Je me souviens de mes tantes qui allaient se faire coudre des tenues pour les grandes occasions. C’était aussi un moyen de renforcer les liens, car les femmes s’arrêtaient dans la rue pour demander : « Où as-tu acheté ce tissu ? ». Aujourd’hui, malheureusement, le tissu social se déchire. Les familles se divisent pour des rivalités inutiles, alors qu’elles ont une chance unique de partager une même origine.
Lamine BA : Il y a aussi « Sage-Femme », un titre qui rend hommage à la féminité. Peux-tu nous en dire plus ?
Pedro Kouyaté : « Sage-Femme » célèbre la sagesse féminine. Les femmes sont les porteuses de vie et de paix. Elles incarnent une spiritualité qui manque souvent aux hommes.

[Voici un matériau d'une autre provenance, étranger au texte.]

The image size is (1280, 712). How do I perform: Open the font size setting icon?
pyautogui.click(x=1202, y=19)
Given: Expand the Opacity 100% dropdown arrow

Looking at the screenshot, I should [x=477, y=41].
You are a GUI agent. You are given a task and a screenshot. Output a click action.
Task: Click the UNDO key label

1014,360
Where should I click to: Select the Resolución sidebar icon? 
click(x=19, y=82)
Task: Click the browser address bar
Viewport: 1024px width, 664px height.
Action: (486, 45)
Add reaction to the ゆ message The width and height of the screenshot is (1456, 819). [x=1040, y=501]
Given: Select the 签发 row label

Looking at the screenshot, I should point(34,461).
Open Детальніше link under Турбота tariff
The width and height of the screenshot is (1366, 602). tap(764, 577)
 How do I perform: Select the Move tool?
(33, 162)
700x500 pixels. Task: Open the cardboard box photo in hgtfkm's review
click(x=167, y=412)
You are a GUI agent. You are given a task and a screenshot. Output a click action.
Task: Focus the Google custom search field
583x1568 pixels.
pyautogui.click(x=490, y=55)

Dans mon propre parcours, j’ai toujours accepté la part féminine en moi. Cette féminité est une force qui permet d’apaiser les conflits et d’engager des dialogues constructifs.
Lamine BA : Tu as mentionné des collaborations prestigieuses pour cet album, notamment avec Oxmo Puccino, Eric Truffaz et Manu Katché. Comment ces artistes ont-ils enrichi ton processus créatif ?
Pedro Kouyaté : Ces collaborations ont été des bénédictions. Travailler avec des artistes comme Eric Truffaz, un véritable spirituel, m’a permis de repousser les limites de ma créativité. Oxmo Puccino, lui aussi d’origine malienne, a apporté une profondeur poétique unique à cet album. Chaque artiste invité a contribué à bâtir un pont entre leurs univers et le mien.
Le confinement a été une période de réflexion intense pour moi, où j’ai pu me recentrer et redéfinir mes aspirations artistiques. Ce fut un moment clé pour créer un album qui célèbre non seulement la musique, mais aussi l’âme africaine.
Lamine BA : Tu parles aussi de ta relation avec l’Afrique, ton lien avec ce continent. Quelle place accordes-tu à l’engagement dans ta musique ?
Pedro Kouyaté : Mon lien avec l’Afrique est un lien indéfectible. Ce que je fais dans ma musique, c’est aussi un engagement. L’artiste a un rôle essentiel. Il doit s’exprimer tout en protégeant les siens. Mon lien avec l’Afrique est profond. Je viens d’une famille multiculturelle, et j’ai une fille métisse. Cela m’oblige à avoir un regard nuancé sur les problématiques sociales et politiques. Avec mon association, je travaille à la construction d’une médiathèque dans mon quartier d’enfance au Mali. L’éducation et la culture sont des outils essentiels pour bâtir un avenir meilleur.
Lamine BA : Merci pour cet échange riche et profondément inspirant, Pedro.
Pedro Kouyaté : Merci à toi, Lamine, et à tous ceux qui prendront le temps d’écouter Following.